ARCBBO versus BBO and RCBBO

In the first experiment, we compared ARCBBO with standard BBO and RCBBO. We set the hidden neuron number to 20, and no pruning technique was employed. The average accuracy of 10 runs of K-fold SCV was listed in Fig. 5.

The average accuracies of D_I, D_II, and D_III by BBO were 99.09, 97.81, and 95.76 %, respectively. The average accuracies of D_I, D_II, and D_III by RCBBO achieved 99.24, 97.69, and 96.12 %, respectively. What is more, using ARCBBO, the average accuracies of D_I, D_II, and D_III were increased to 99.85, 98.38, and 97.02 %, respectively.

Figure 5 shows that the comparison among the accuracy results obtained by BBO, RCBBO and ARCBBO validated that the ARCBBO is more effective in training MLP for PBDS than both BBO and RCBBO. The reason is because real-coded and adaptive mechanism in ARCBBO can improve population diversity and exploration ability, hence, leading to better convergence and robustness than BBO. In the future, we will also test other improved BBO variants, such as multiobjective BBO [55], grouping BBO [56], optimal integrated BBO [57], etc.

Pruning technique comparison

In this second experiment, we compared there different pruning techniques (PTs). ARCBBO was chosen since it has been proven to have better performance than BBO in Section 5.1. The comparison was based on 10 repetitions of K-fold SCV. APER was chosen as the error estimation. The results were shown in Fig. 6.

Here, NPT denotes no pruning technique. For D_I, the NPT, DP, BDB and KC approach obtains average accuracy of 99.85, 100.00, 100.00, and 100.00 %, respectively. For D_II, the NPT, DP, BDB and KC approach obtains average accuracy of 98.38, 99.19, 99.31, and 99.75 %, respectively. For D_III, the NPT, DP, BDB and KC approach obtain average accuracy of 97.02, 98.24, 98.12, and 99.53 %, respectively.

The pruning technique comparison in Fig. 6 suggests that using pruning technique will get better performance than not using pruning technique. The reason is the MLP will contains plenty of near-zero weights and biases if just assign a large hidden neuron number, and thus exists overfitting for validation sets. After employed pruning technique, the unnecessary neuron number will be removed, and thus overfitting will be avoided. The comparison also demonstrates KC method is superior to DP and BDB methods.

The best proposed approach

From above, we will know the best proposed approach is “FRFE + KC-MLP + ARCBBO”. In this section, we report in Table 4 the classification results of each run and each fold over the largest dataset D_III. Here we can see in the first run, for example, our algorithm successes in predicting 50 instances in Fold 1, and all 51 instances for other four folds.
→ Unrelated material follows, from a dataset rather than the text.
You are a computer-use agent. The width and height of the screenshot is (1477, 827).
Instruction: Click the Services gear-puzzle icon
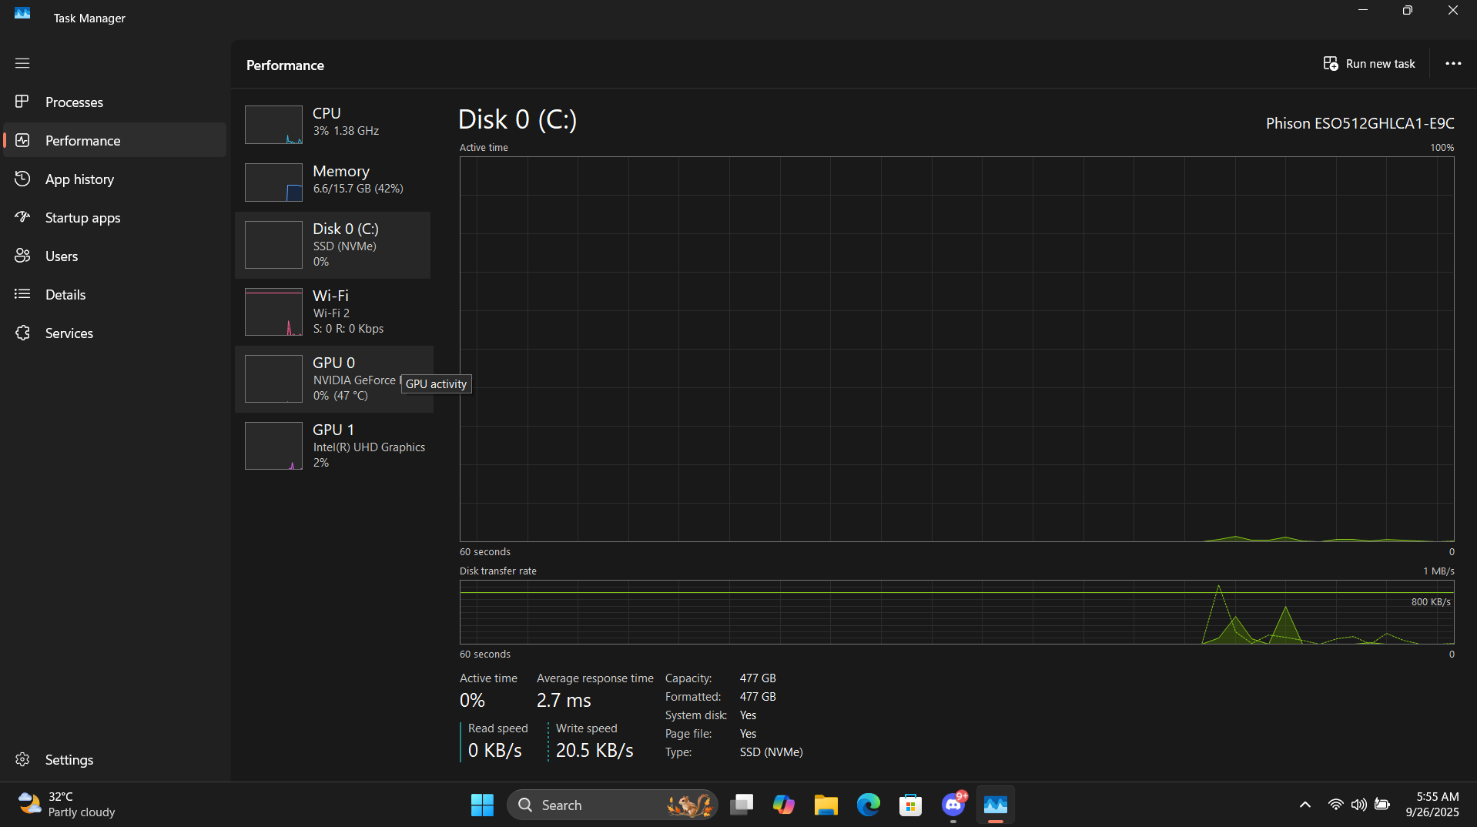[x=22, y=333]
Hence, our algorithm achieves an accuracy of 99.61 % for the first run. Summarizing all 10 runs, the average accuracy of our algorithm is 99.53 %.

Table 4 Classification results over D_III

Full size table

Classifier comparison

In the fourth experiment, we compared the best proposed classifier “KC-MLP + ARCBBO”, with native Bayesian classifier (NBC) [35] and support vector machine (SVM) [35]. All methods used FRFE and ran 10 times of K-fold SCV. Table 5 shows the comparison results.
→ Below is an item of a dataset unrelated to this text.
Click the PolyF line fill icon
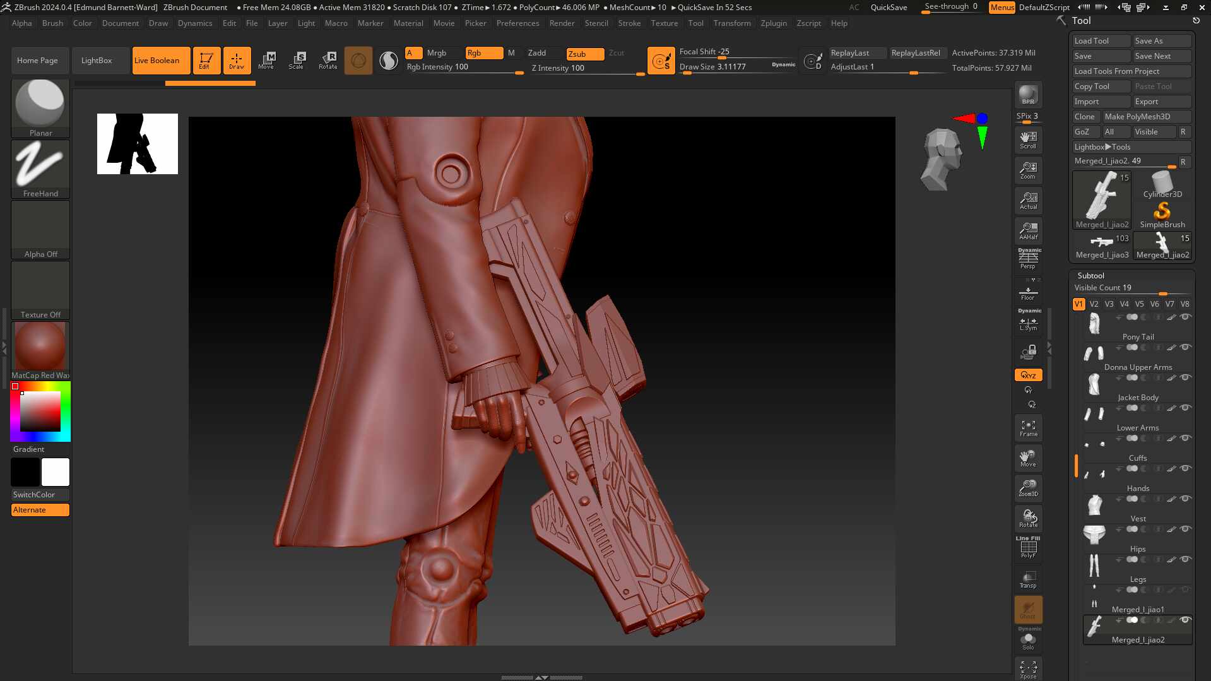Image resolution: width=1211 pixels, height=681 pixels. [x=1028, y=548]
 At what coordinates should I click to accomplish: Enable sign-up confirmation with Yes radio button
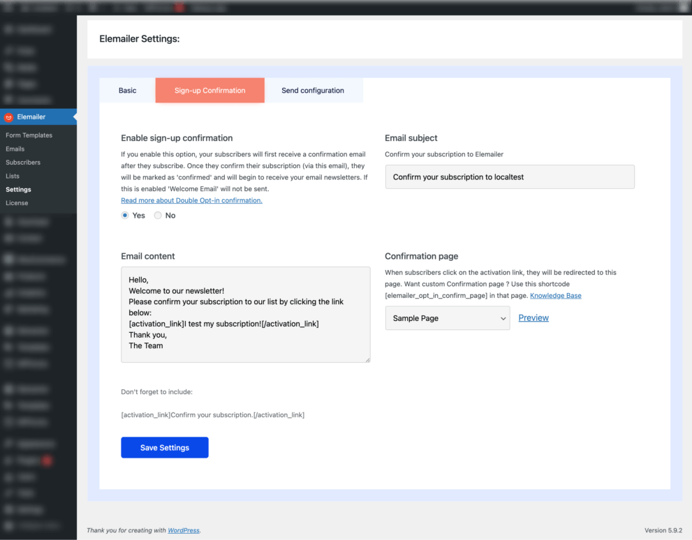coord(124,216)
Table 5 Classifier comparison (FRFE were used for all)

Full size table

The classifier comparison in Table 5 shows that the proposed KC-MLP + ARCBBO gives better classification performance than both NBC and SVM. This indicates that MLP may have a potential to excel NBC and SVM, only if the users can carefully tune its hidden neuron number and training algorithm.

Comparison to state-of-the-art approaches

In the fifth experiment, we compared FRFE + KC-MLP + ARCBBO, with 11 approaches including DWT + PCA + KNN [20], DWT + PCA + SCG-ANN [21], RT + PCA + LS-SVM [22], DWT + PCA + SVM [23], DWT + SE + SWP + PNN [24], PCNN + DWT + PCA + BPNN [25], SWT + PCA + HPA-ANN [26], WE + HMI + GEPSVM + RBF [27], WPTE + GEPSVM [29], SWT + PCA + GEPSVM [31], WPTE + FSVM [33]. Table 6 showed the comparison results together with the feature number. Here we only report the results over D_III, since the other two datasets are too small. The abbreviations can be found in Table 7.
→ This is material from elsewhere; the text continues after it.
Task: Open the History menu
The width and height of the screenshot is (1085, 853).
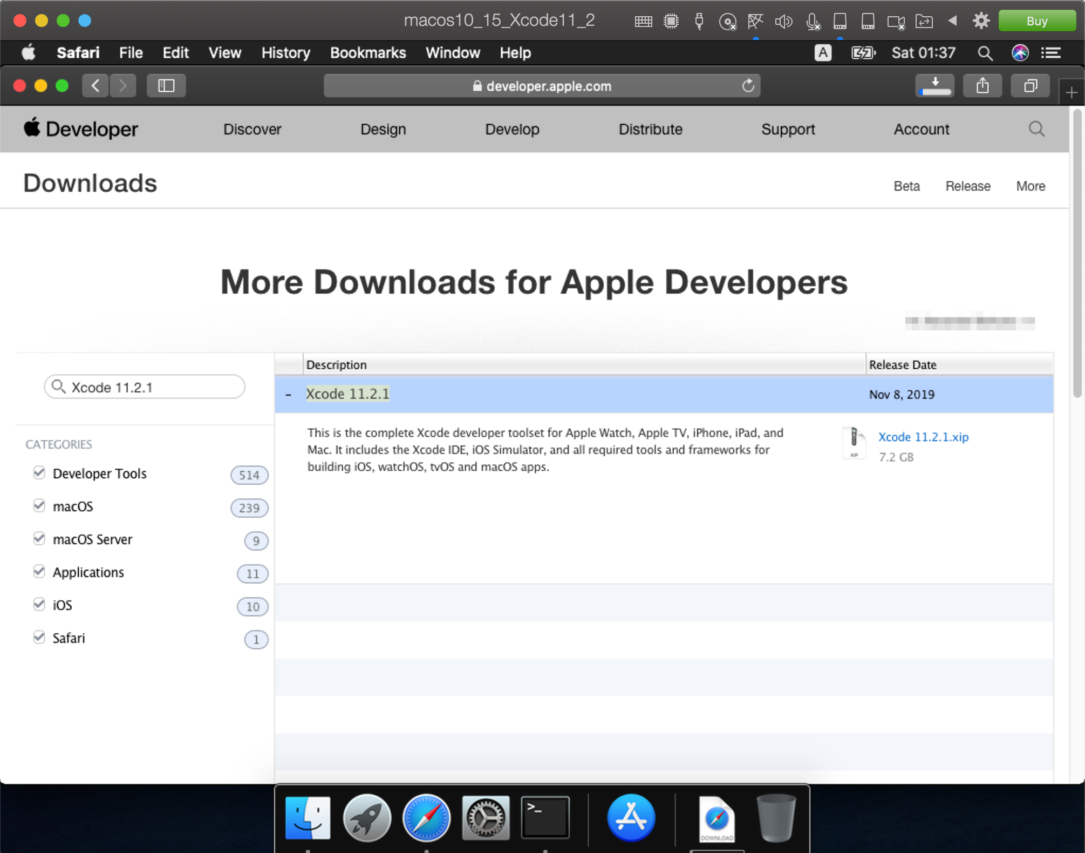Action: pos(285,53)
Table 6 Classification comparison over D_III

Full size table

Table 6 shows that the proposed FRFE + KC-MLP + ARCBBO achieved the highest average accuracy of 99.53 %, better than 11 state-of-the-art approaches, such as DWT + PCA + KNN [20] with an average accuracy of 96.79 %, DWT + PCA + SCG-ANN [21] with an average accuracy of 98.82 %, RT + PCA + LS-SVM [22] with an average accuracy of 99.39 %, DWT + PCA + SVM [23] with an average accuracy of 94.29 %, WE + SWP + PNN [24] with an average accuracy of 98.86 %, PCNN + DWT + PCA + BPNN [25] with an average accuracy of 98.24 %, SWT + PCA + HPA-ANN [26] with an average accuracy of 99.45 %, WE + HMI + GEPSVM + RBF [27] with an average accuracy of 98.63 %, WPTE + GEPSVM [29] with an average accuracy of 99.33 %, SWT + PCA + GEPSVM [31] with an average accuracy of 99.02 %, and WPTE + FSVM [33] with an average accuracy of 99.49 %. The improvements may be small in degree, but it was obtained by 10 repetitions of K-fold SCV. Hence, this improvement of our method is reliable.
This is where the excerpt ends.